# Clementi's Gradus ad Parnassum



## beetzart (Dec 30, 2009)

This monumental work of 100 etudes is quite something. There is something in there for everyone, and all emotions. I will stick my neck out here but I put it on par with Beethoven's Diabelli variations mainly because it is ahead of it's time. I think it is better then anything Czerny produced because it is more inventive. Hard to say about Chopin though,close one I think. 

What do you think?


----------



## Alydon (May 16, 2012)

beetzart said:


> This monumental work of 100 etudes is quite something. There is something in there for everyone, and all emotions. I will stick my neck out here but I put it on par with Beethoven's Diabelli variations mainly because it is ahead of it's time. I think it is better then anything Czerny produced because it is more inventive. Hard to say about Chopin though,close one I think.
> 
> What do you think?


I have heard of this work ever since being a devotee of Clementi - a much underrated composer in my opinion, whose piano sonatas should be part of many more concert programmes.

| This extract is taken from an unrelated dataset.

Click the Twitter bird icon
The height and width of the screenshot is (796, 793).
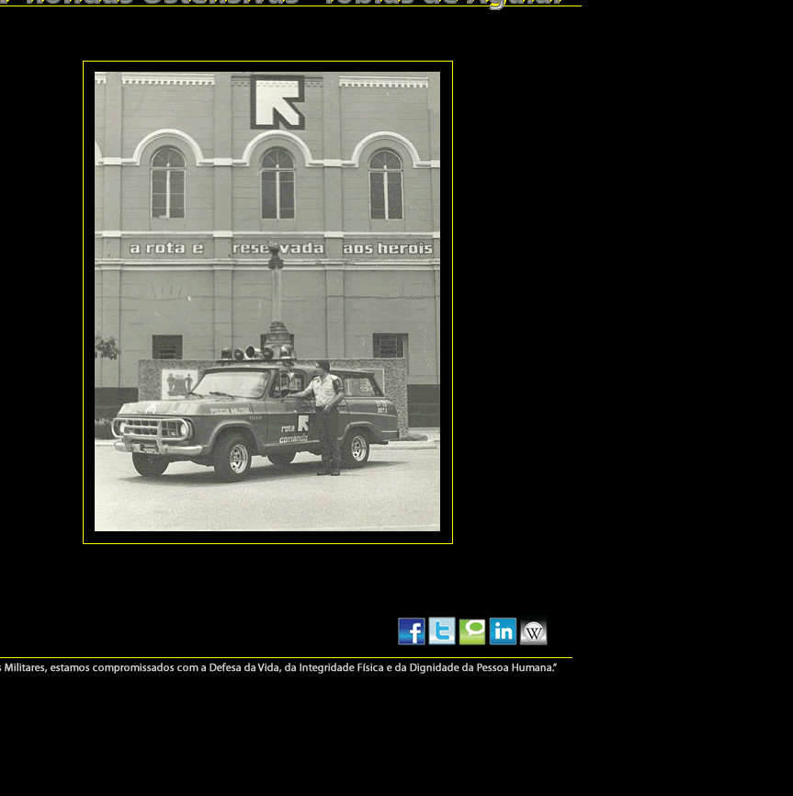click(x=442, y=631)
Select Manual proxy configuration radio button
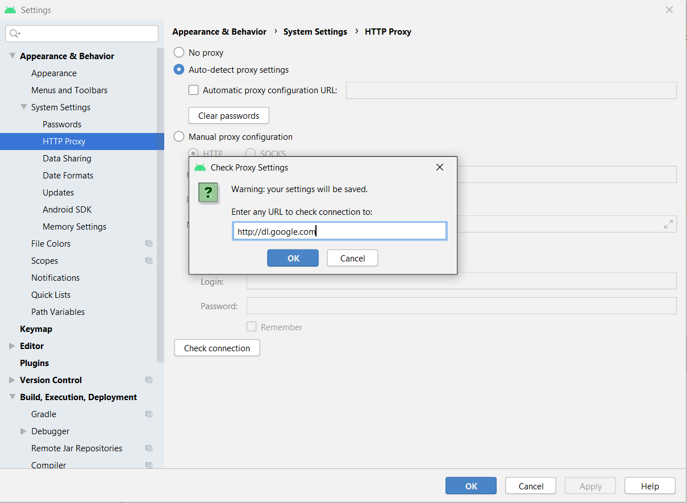Image resolution: width=687 pixels, height=503 pixels. (179, 137)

After listening to Gradus ad Parnassum the other day I was very impressed by many parts of it but couldn't honestly say it was on a similar level as Beethoven's Diabelli variations. I think the Clementi just doesn't have the consistency or depth of Beethoven's work but does have great merit, but will be a long time before we heard it as a regular feature in the concert hall or on CD.


----------



## Ukko (Jun 4, 2010)

My understanding, such as it is, is that these are the real deal 'study' etudes, not concert etudes. If so, they should be compared with stuff like Bartok's Mikrokosmos, or volumes of etudes by Czerny. Eh?


----------